[About this exercise] Exactly the lines from the beginning of the records below through the line with "This screenshot has width=999, height=714." must be given again, without pictures.

[Stored data entries]
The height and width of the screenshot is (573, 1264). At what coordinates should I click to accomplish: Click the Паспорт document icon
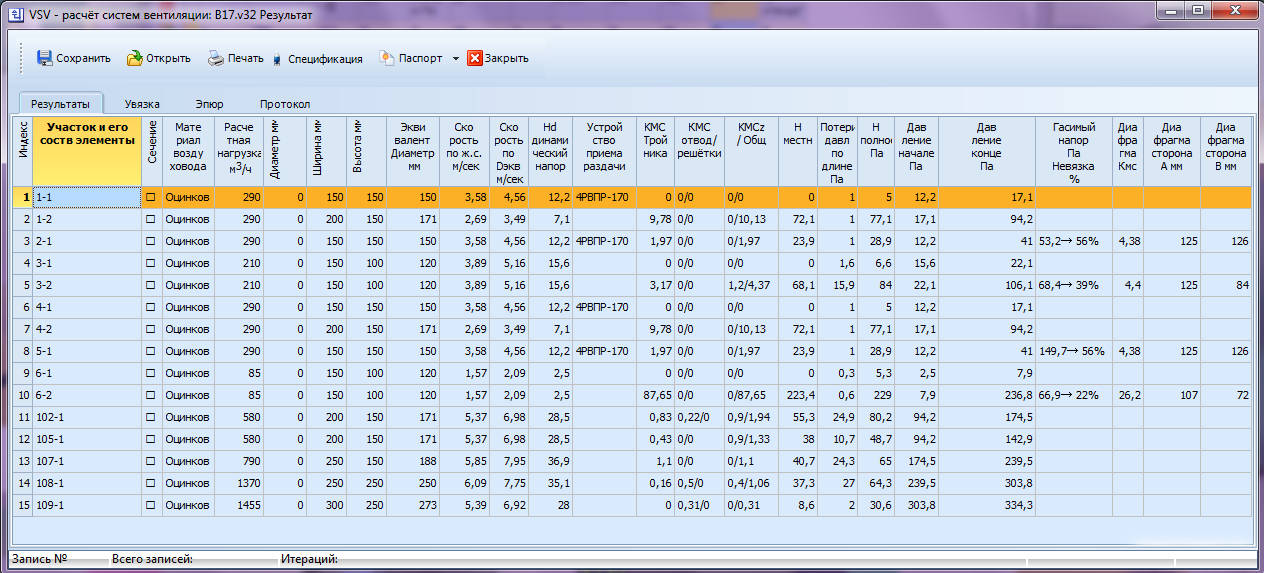(x=387, y=58)
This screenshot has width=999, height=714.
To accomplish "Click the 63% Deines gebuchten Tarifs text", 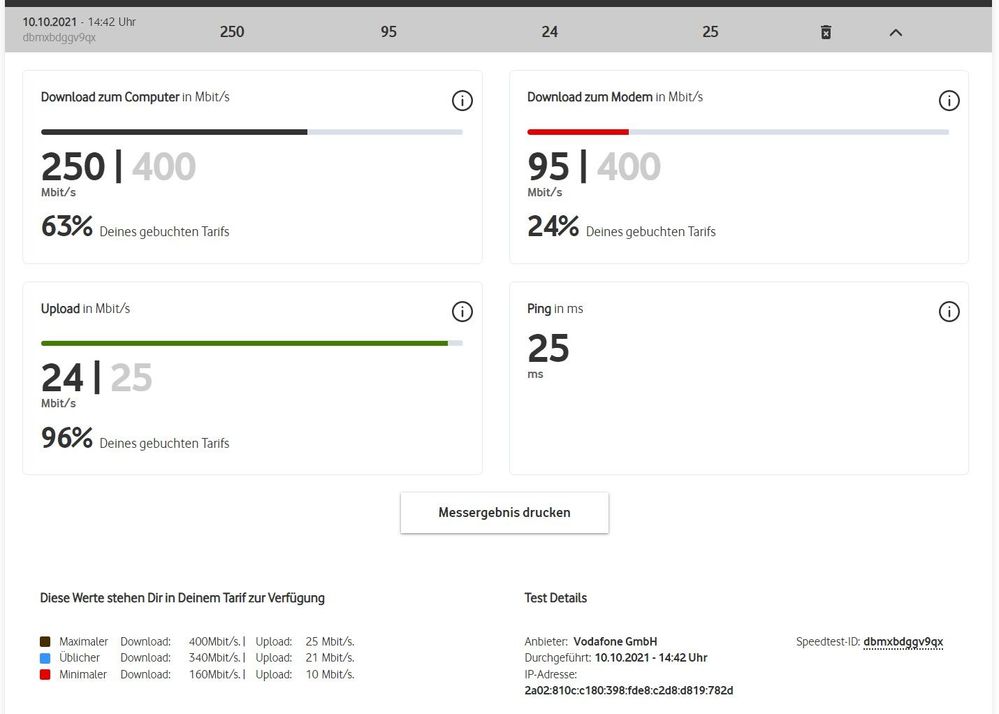I will (135, 228).
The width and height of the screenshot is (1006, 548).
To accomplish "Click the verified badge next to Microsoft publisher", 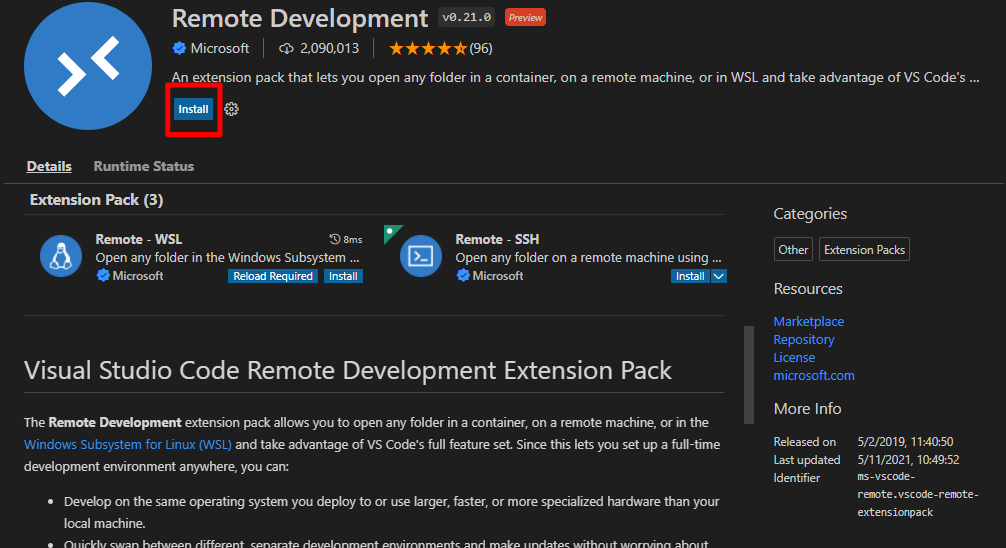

[Problem solution]
The height and width of the screenshot is (573, 1264). At what coordinates should I click to accomplish: Click the Паспорт document icon
(x=387, y=58)
This screenshot has width=999, height=714.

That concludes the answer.